Foi o que apontou pesquisa realizada pelo Serviço Brasileiro de Apoio às Micro e Pequenas Empresas (Sebrae) com 788 empresas do Estado. De acordo com o gerente do Sebrae Minas, Alessandro Chaves, como o levantamento ocorreu entre os dias 20 e 23 de março, o governo federal ainda não havia editado a Medida Provisória (MP) que autoriza as empresas a reduzirem, proporcionalmente, a jornada de trabalho e os salários dos empregados.

“Se o estudo fosse feito hoje, o cenário seria outro. Existia uma expectativa do setor produtivo quanto a ações do governo neste sentido, mas ainda não era nada certo. De toda maneira, é bom salientar que o pacote divulgado ontem resolve parte do problema, e não ele não todo. Grande parte dos custos das micro e pequenas empresas está na folha de pagamento, no entanto, há outros gastos como tributos, matéria-prima, financiamentos, entre outros”, justificou.
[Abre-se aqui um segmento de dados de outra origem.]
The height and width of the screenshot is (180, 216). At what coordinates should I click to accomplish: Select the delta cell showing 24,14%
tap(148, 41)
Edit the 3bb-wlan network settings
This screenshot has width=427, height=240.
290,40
Segundo a pesquisa, os pequenos negócios mineiros sentiram uma redução de 66,4% no volume de vendas registrado na última semana em relação a um período normal. A perda, em termos de faturamento mensal, chegou a mais de 50% para a maior parte dos entrevistados (57%).
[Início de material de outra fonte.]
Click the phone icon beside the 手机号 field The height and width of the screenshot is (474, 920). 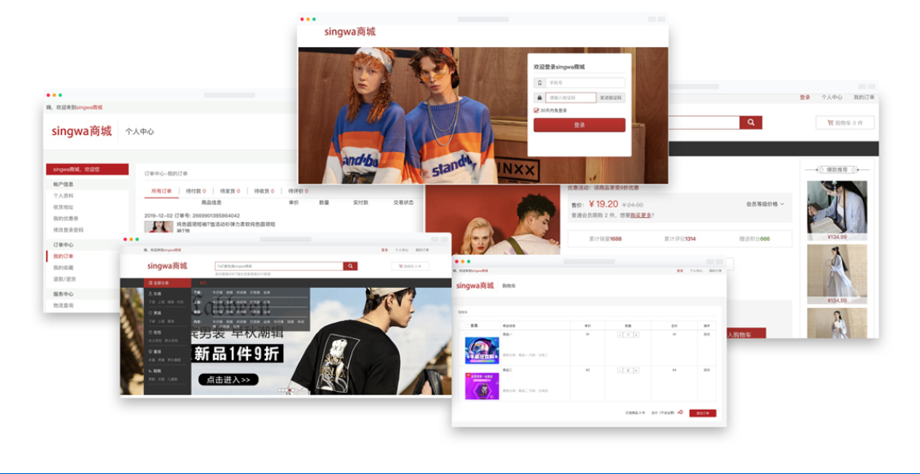(540, 83)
“No caso dos pequenos negócios, o impacto vem de imediato, porque as vendas deixam de existir, o dinheiro deixa de entrar e o caixa para de girar”, explicou.

Empréstimos – Com a situação, o levantamento da entidade indicou que 52% dos empreendedores já preveem que precisarão solicitar empréstimos para manter o negócio sem gerar demissões nos próximos meses. Outros 31% disseram que já percebem aumento dos preços dos insumos, 16% no custo com pessoal e 5% nos preços dos aluguéis.

Questionados sobre quanto tempo conseguirão manter seus negócios em funcionamento, 34% dos entrevistados disseram que aguentariam até 1 mês, 31% de 2 a 3 meses, 12% de 3 a 6 meses, e apenas 2% conseguiram se manter no mercado por mais de 6 meses.

“Com o novo cenário a partir da ajuda do governo, é provável que estes índices diminuam. Porque, além de a empresa ganhar fôlego para manter os funcionários, aumenta a expectativa quando a existência de uma renda mínima para que a população mantenha um consumo básico de comércio e serviços”, avaliou.

O gerente citou, por fim, outras medidas dos governos federal e estadual que também poderão ajudar as empresas neste momento. Entre elas, o alongamento de dívidas, a liberação de linhas de crédito especiais e a redução ou renegociação de dívidas referentes ao fornecimento de água e luz.

“Estas ações foram imprescindíveis para que os negócios não fossem ainda mais atingidos no primeiro momento. Além disso, existe a expectativa da retomada gradativa de algumas atividades, o que poderá beneficiar a economia, e as empresas que têm investido no comércio on-line e em delivery. Há algumas contribuições para um cenário menos pior daqui para frente”, opinou.